Another year another cracking Dyfi Enduro. This was my 5th anniversary at the Dyfi Enduro. Not being at a computer when the entries went live I had to rely on a mate to press the trigger in speedy time to grab a golden ticket, auto complete anyone?! This surely must be THE most popular mountain bike event in the UK?
In my five attempts at the Dyfi I can’t recall a really wet weekend so we were probably due one. The weather came in the night before but the party wasn’t dampened, although I managed a couple of beers, these days the riding comes before the partying unfortunately so it was kindle and early to bed. I did manage a good helping of the Norfolk boys legendary paella to top up the carb stores before hitting the hay, although I avoided the late night port and cheese tradition.
Rain lashing down in the night wasn’t a good sign and drizzle and gloom were the order of the day. Not enough to dampen anyone’s spirits though, this is the Dyfi after all!
With the National Marathon Champs and Gorrick races happening over the same weekend, endurance folk were spread across the country. The Dyfi always attracts some top riders and with Torq’s Alex Welburn in attendance there was no doubt a fast time would be set despite the weather. I even spotted someone in full roadie NFTO kit on the lead out and was told it was an ex roadie elite chap, that along with Enduro smasher and GT rider Dan Atherton making an appearance shows the draw the renowned event has now.

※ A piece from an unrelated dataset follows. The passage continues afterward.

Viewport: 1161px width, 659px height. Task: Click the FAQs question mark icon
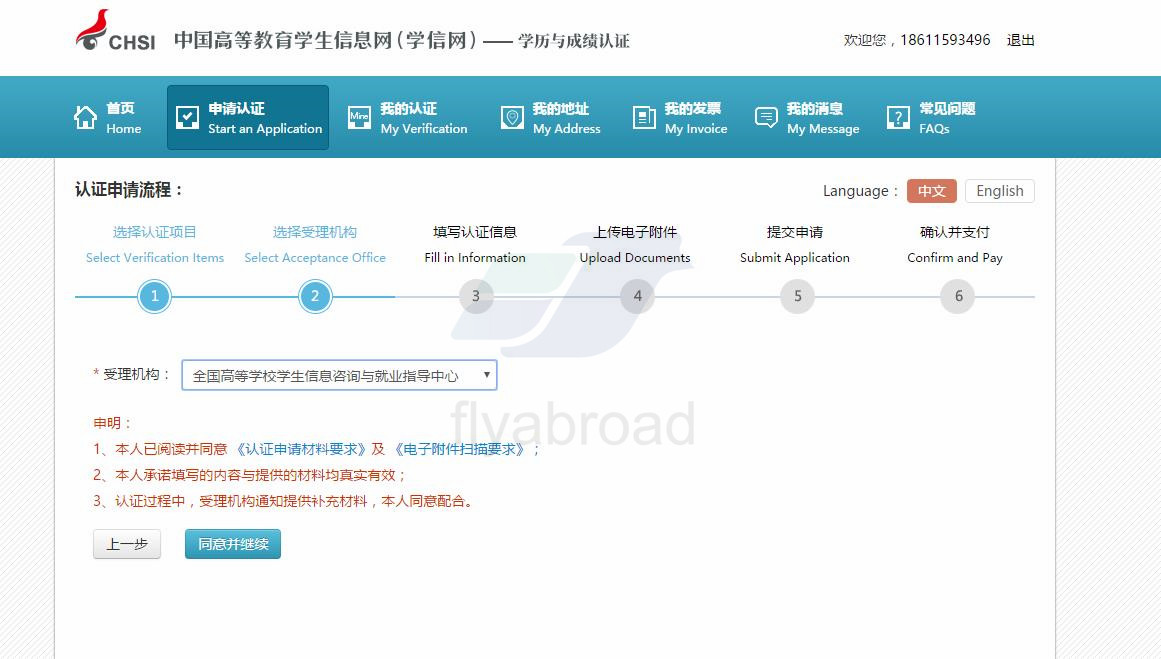point(898,118)
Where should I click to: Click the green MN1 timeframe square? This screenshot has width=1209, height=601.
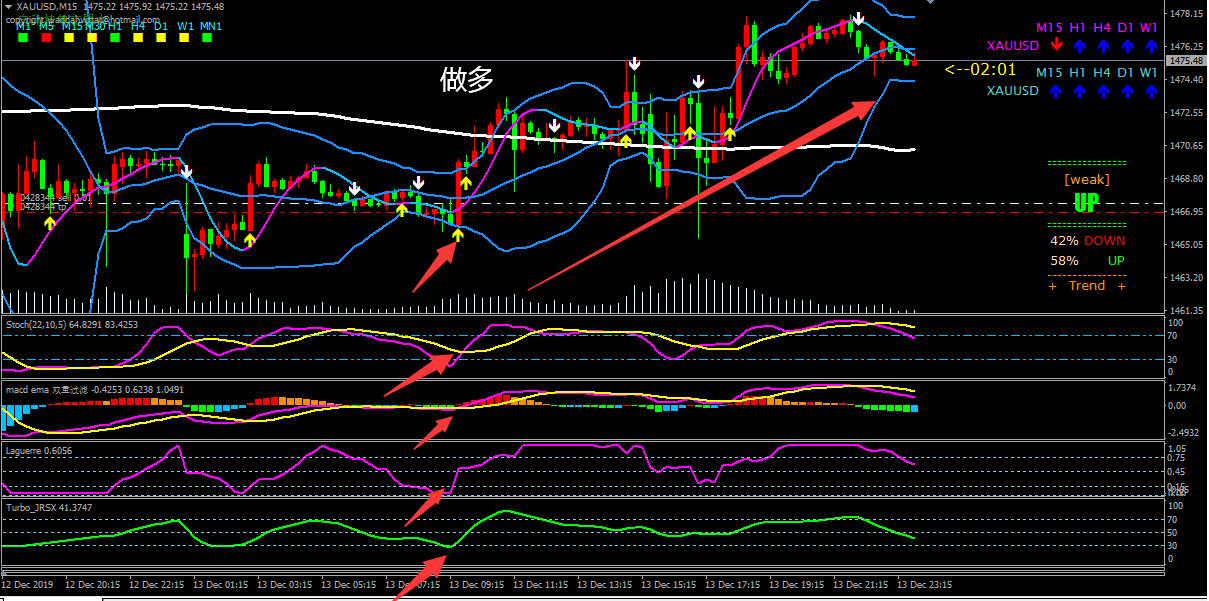click(208, 38)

Drizzle at the start line always invokes the to wear/not to wear a jacket debate. I went for a lightweight option from the start but where some went for shorts I went for the comfort and warmth of my Tenn Outdoor leg warmers and overshoes which turned out to be well needed!

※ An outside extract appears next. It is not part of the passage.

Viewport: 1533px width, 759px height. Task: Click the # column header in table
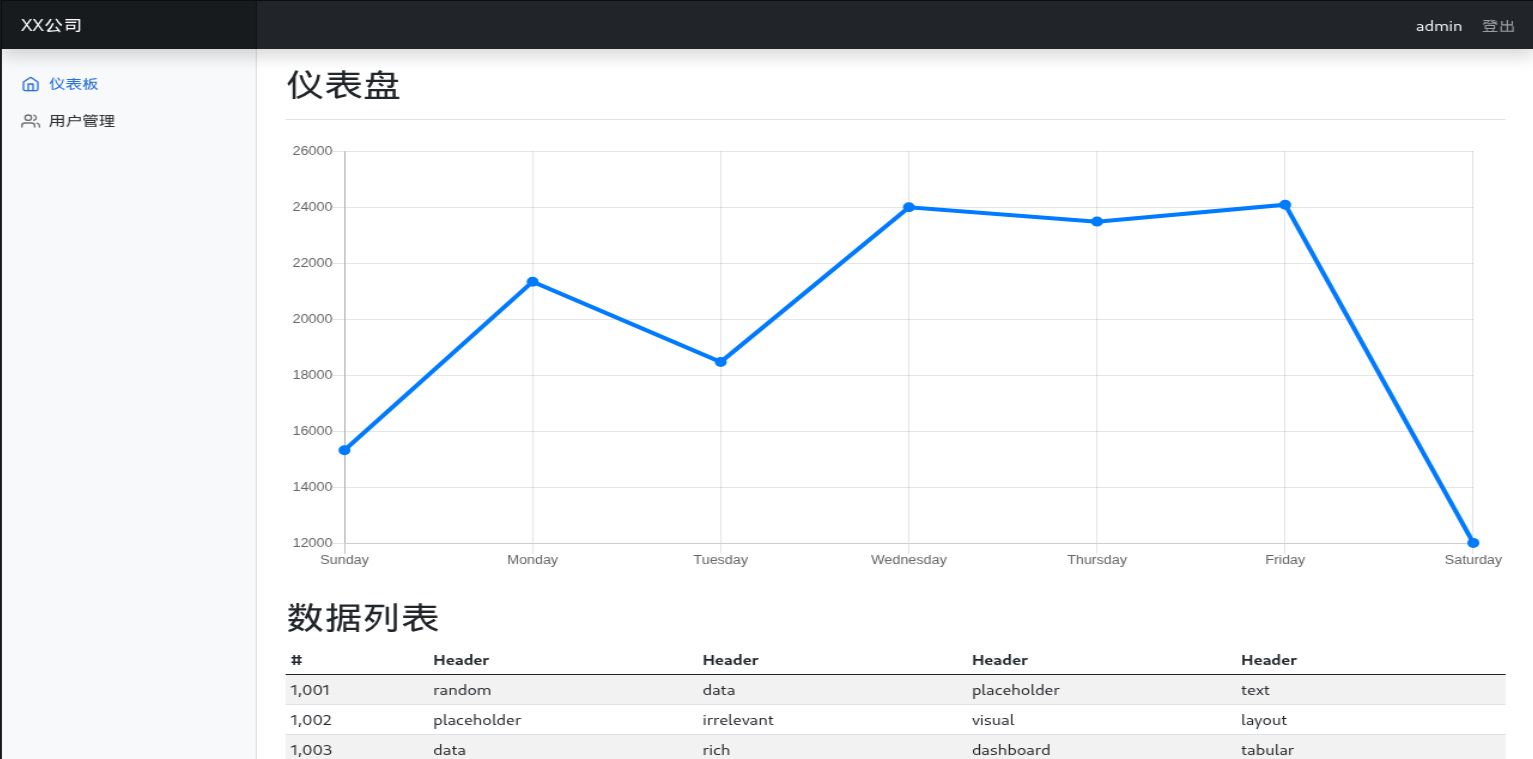tap(297, 660)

The route followed a very similar format to previously although a welcome road climb diversion at one point was a relief from the tough and at time slow going conditions. One thing you can guarantee at the Dyfi is proper hard technical rocky climbs and descents. Full sussers do well here! Caution was needed on some of the slatey descents although having Dan Atherton breathing down your neck is a good incentive to let loose.

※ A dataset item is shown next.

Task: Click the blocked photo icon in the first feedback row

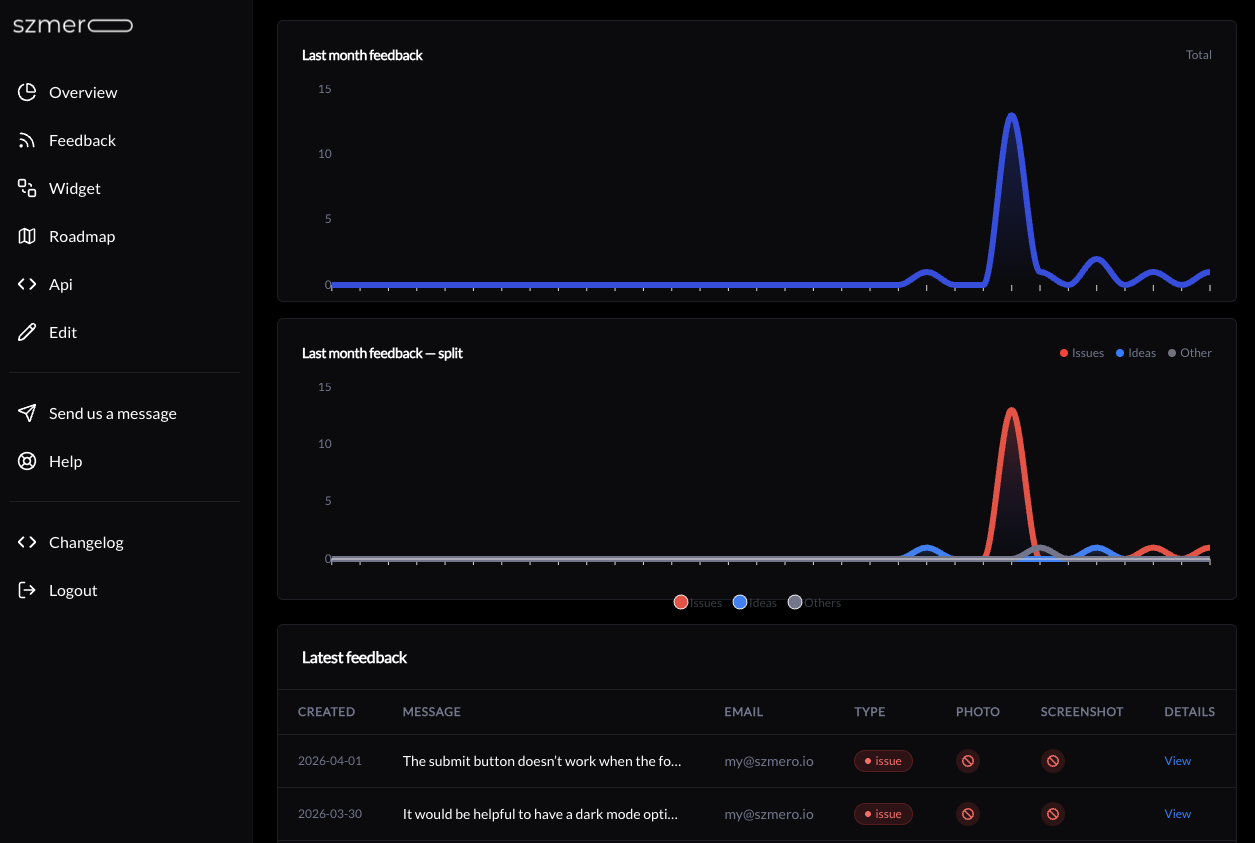Action: tap(967, 761)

As for the ride/race itself Alex Welburn launched off the front once the traditional back road lead out led us to the monster fireroad first climb. Groups of riders formed, huddling together out of the conditions. I found myself pretty close to the front and riding reasonably well on the first climb although partner in crime Gareth Hayes snuck in front as we got to the first descent and I never quite got back on terms the whole ride. The soft, sapping fireroad climbs made it slower going than previous years and extra caution was needed on the slippery slate ups and downs. I was constantly adjusting my glasses to either peer over the top or push them up on the fast descents and accept the 50% vision in favour of not getting welsh mud cemented to my eyeballs. Fortunately ESI grips retain their grippyness even when soaked so I managed to hang on through the rough stuff.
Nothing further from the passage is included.